WHAT IS ASKED:
[1] Could you echo the stretch from "Everything you say" through "not always true." in the email about owl:sameAs, word for word?
[2] Can you replace "Instruction" with "Goal" in the stretch of entries from the start of the entries through the line containing "pos(84,463)", returning only those lines with nothing else changed?

TEXT TO READ:
Re: owl:sameAs - Is it used in a right way?

     Hello David,

On Thu, Mar 28, 2013 at 8:51 AM, David Booth <david@dbooth.org> wrote:
> On 03/27/2013 11:02 AM, Oliver Ruebenacker wrote:
>>
>>       Hello David,
>>
>>    So if I understand your view correctly, then it could be expressed
>> in a language close to yours as:
>>
>>    "Some people believe that if a URI occurs twice within a graph or
>> statement, it refers to the same thing. But this is a myth! RDF never
>> guarantees that two occurrences of the same URI mean the same thing."
>
>
> No, that's not correct.  If you are talking about what the URI means
> **within that graph**, then:
>
>   - For any interpretation, every occurrence of that URI in that graph
> refers to the same thing; BUT . . .
>
>   - Different interpretations can be applied to that graph, such that the
> URI means one thing in one interpretation, but means something different in
> another interpretation.

  Everything you say relies on one assumption: that interpretations
apply to graphs. You still have not explained what makes you believe
this is always true. In fact, I thought you just conceded in your
previous message that it is not always true.

  Let's say I have a graph G1 containing two statements s1 and s2.

PROVIDED INFORMATION:
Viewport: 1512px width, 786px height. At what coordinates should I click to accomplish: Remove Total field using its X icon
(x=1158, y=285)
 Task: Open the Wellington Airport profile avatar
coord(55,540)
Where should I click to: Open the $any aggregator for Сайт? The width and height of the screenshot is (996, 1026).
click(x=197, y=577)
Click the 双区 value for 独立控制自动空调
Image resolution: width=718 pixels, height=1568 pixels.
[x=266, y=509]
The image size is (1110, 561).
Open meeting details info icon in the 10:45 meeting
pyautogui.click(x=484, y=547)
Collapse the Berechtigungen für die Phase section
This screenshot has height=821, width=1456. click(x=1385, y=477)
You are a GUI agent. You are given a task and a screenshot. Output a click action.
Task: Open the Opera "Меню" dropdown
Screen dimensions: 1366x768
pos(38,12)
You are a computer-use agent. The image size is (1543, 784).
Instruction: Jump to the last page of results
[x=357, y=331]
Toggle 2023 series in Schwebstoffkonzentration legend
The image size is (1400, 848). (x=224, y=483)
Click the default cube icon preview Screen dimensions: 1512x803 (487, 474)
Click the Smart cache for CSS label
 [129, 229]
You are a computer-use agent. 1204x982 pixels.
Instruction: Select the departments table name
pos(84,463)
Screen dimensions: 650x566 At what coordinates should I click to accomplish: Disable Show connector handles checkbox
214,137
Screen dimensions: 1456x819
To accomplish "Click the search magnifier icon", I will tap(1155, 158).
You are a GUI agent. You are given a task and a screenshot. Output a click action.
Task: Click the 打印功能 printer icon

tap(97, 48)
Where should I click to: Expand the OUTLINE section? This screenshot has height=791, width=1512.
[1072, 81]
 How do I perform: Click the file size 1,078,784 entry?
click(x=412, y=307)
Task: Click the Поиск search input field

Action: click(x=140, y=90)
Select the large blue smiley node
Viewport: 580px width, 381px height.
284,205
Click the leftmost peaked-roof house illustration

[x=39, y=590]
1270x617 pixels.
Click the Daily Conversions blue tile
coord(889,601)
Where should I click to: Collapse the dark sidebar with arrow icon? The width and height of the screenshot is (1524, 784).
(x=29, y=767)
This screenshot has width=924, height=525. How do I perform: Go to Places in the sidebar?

ANSWERS TO EACH TASK:
[1]
Everything you say relies on one assumption: that interpretations
apply to graphs. You still have not explained what makes you believe
this is always true. In fact, I thought you just conceded in your
previous message that it is not always true.

[2]
Viewport: 1512px width, 786px height. At what coordinates should I click to accomplish: Remove Total field using its X icon
(x=1158, y=285)
 Task: Open the Wellington Airport profile avatar
coord(55,540)
Where should I click to: Open the $any aggregator for Сайт? The width and height of the screenshot is (996, 1026).
click(x=197, y=577)
Click the 双区 value for 独立控制自动空调
Image resolution: width=718 pixels, height=1568 pixels.
[x=266, y=509]
The image size is (1110, 561).
Open meeting details info icon in the 10:45 meeting
pyautogui.click(x=484, y=547)
Collapse the Berechtigungen für die Phase section
This screenshot has height=821, width=1456. click(x=1385, y=477)
You are a GUI agent. You are given a task and a screenshot. Output a click action.
Task: Open the Opera "Меню" dropdown
Screen dimensions: 1366x768
pos(38,12)
You are a computer-use agent. The image size is (1543, 784).
Goal: Jump to the last page of results
[x=357, y=331]
Toggle 2023 series in Schwebstoffkonzentration legend
The image size is (1400, 848). (x=224, y=483)
Click the default cube icon preview Screen dimensions: 1512x803 (487, 474)
Click the Smart cache for CSS label
 [129, 229]
You are a computer-use agent. 1204x982 pixels.
Goal: Select the departments table name
pos(84,463)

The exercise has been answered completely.